第38話 姉須戸・トンプソン・伝奇とイェーザーとイミテーター
「む? 向こうから何かやってきますね」
Eランクダンジョン第二階層の岩高原を探索する姉須戸は、進行方向から姉須戸に向かってくる砂ぼこりを見つける。
「あれはイェーザーですね」
徐々に近づいてくる影に姉須戸は目を凝らして見つめ、その正体を口にする。
砂ぼこりをあげてこちらにやってきたのはハ虫類のような鱗に覆われたダチョウだった。
「イェーザーの主な攻撃方法は突進や嘴てのつつき、あとジャンプしてドロップキックしてきます」
イェーザーはグエーと鳴き声をあげながら退化した羽をバタつかせて姉須戸に向かってドロップキックしてくる。
姉須戸はコートの裾を翻しながらイェーザーのドロップキックを回避する。
回避されたイェーザーのドロップキックは姉須戸の背後にあった岩に命中して、ガァンと衝突音と共に岩肌にヒビが入る。
『中々の威力だな』
『まだ攻撃が単調で読めるから避けやすい』
『あの質量が迫ってくると硬直しそう』
配信視聴者達はイェーザーの蹴りの威力に対してあれこれとコメントを書き込んでいく。
イェーザーは羽を広げて、嘴から蛇のような舌をチロチロ出しながら姉須戸を威嚇して追い詰めようと迫ったり、嘴で攻撃を繰り返す。
「イェーザーはあの見た目でハ虫類に該当するモンスターで寒さに弱いです。

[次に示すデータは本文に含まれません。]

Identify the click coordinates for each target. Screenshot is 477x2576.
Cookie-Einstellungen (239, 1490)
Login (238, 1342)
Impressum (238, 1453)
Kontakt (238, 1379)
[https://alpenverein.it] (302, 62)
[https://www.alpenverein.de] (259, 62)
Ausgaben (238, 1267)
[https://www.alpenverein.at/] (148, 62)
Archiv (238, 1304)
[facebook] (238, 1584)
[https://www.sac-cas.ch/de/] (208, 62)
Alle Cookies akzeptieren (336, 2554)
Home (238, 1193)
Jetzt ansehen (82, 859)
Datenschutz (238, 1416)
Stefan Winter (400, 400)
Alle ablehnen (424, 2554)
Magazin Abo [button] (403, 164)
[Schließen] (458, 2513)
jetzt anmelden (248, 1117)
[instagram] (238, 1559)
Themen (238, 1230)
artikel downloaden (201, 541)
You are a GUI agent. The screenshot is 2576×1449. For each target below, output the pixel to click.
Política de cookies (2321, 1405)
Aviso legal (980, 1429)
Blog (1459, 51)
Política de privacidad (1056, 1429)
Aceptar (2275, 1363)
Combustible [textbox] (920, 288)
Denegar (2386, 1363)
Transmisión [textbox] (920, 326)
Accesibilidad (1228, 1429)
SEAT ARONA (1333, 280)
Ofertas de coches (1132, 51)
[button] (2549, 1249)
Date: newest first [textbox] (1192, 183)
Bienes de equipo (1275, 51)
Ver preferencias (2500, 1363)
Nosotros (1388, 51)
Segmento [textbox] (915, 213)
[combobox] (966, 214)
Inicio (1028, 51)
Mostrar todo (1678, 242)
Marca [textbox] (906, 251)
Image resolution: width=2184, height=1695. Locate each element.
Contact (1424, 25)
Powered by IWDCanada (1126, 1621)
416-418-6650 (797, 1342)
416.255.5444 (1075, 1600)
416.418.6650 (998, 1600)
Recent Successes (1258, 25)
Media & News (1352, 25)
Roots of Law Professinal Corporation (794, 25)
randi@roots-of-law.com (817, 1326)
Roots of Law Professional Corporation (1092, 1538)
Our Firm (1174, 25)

氷系魔法が使えるなら容易にたお───おっと!?」
姉須戸は杖でイェーザーの嘴攻撃をいなし、後退しながら解説をしていると、唐突に地面に擬態していた粘体に手足を拘束される。
『姉須戸先生っ!?』
『うおっ!? ウーズ系か?』
『放送事故?』
粘体の不意打ちを食らった姉須戸の姿を見て、配信視聴者達がざわつく。
イェーザーはその隙を絶好のチャンスと捉えたのか渾身の力を込めて嘴を振り下ろしてくる。
「
だが、イェーザーの嘴攻撃は姉須戸の脳天を穿つことはなく、逆に粘体に頭をつっこむ形になる。
「っと、あれはイミテーターと言うスライム系モンスターの一種ですね。周囲の風景などに擬態して獲物が踏み込むのを待ち、獲物が踏み込んでくると、糊のような粘着度の高い分泌液を身体から噴出して獲物を捉えます」
『イェーザーが必死に頭を抜こうとしてるのがシュール』
『カートゥーンアニメでよくみる光景』
『イミテーターだっけ? 餅みたいに粘るな』
イミテーターに頭から突っ込んだイェーザーは自分の頭を抜こうとするが、イミテーターは逃すまいとさらに身体で包み込もうとする。
「イミテーターの攻撃方法はあのように擬態した自分の身体にやってきた獲物を包み込んで窒息や、圧迫死を狙います。弱点は火で、捉えられたら火を押し付けてください。
姉須戸が魔法を唱えると、バスケットボールサイズの火の球が産み出され、それをイミテーターに向かって投げる。
火の球は着弾と共に爆発してバックドラフトを起こしたような大きな炎を巻き上げてイミテーターとイェーザーを焼き尽くす。
「さて、イェーザーのドロップ品ですが、鱗と肉がドロップします。鱗はスケイルアーマーの材料に、肉は淡白な鳥のむね肉みたいな味ですが、ボディビルダーには理想の肉らしいですよ」
『界隈では百グラム一万円で取引されてるとか>イェーザーの肉』
『草』
『イェーザーのスケイルアーマーはお手頃かだな』
姉須戸がイェーザーのドロップ品を解説するとそれを捕捉するようにコメントが書き込まれていく。
「イミテーターは粘度の高い粘液です。別のモンスターの素材を加えると鉄筋コンクリートよりも丈夫な資材として使われています」
『へー』
『ドロップ品が売れた後のこととか気にしたことないけど、色々なところに使われてるんだなあ』
「さて、ドロップ品の解説も終わりましたし、探索を再開しますね」
姉須戸はそう言うと、探索を再開した。